### Source data
######
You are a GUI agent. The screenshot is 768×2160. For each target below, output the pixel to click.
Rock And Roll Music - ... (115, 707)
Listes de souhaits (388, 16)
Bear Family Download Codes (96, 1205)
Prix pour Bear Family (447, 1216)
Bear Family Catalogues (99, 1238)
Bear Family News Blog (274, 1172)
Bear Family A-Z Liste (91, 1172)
######
### Task details
All that is wanted is the line with "Bear Family Download Codes (96, 1205)" and every later line in the entries, reproduced exactly.

### Exercise answer
Bear Family Download Codes (96, 1205)
Prix pour Bear Family (447, 1216)
Bear Family Catalogues (99, 1238)
Bear Family News Blog (274, 1172)
Bear Family A-Z Liste (91, 1172)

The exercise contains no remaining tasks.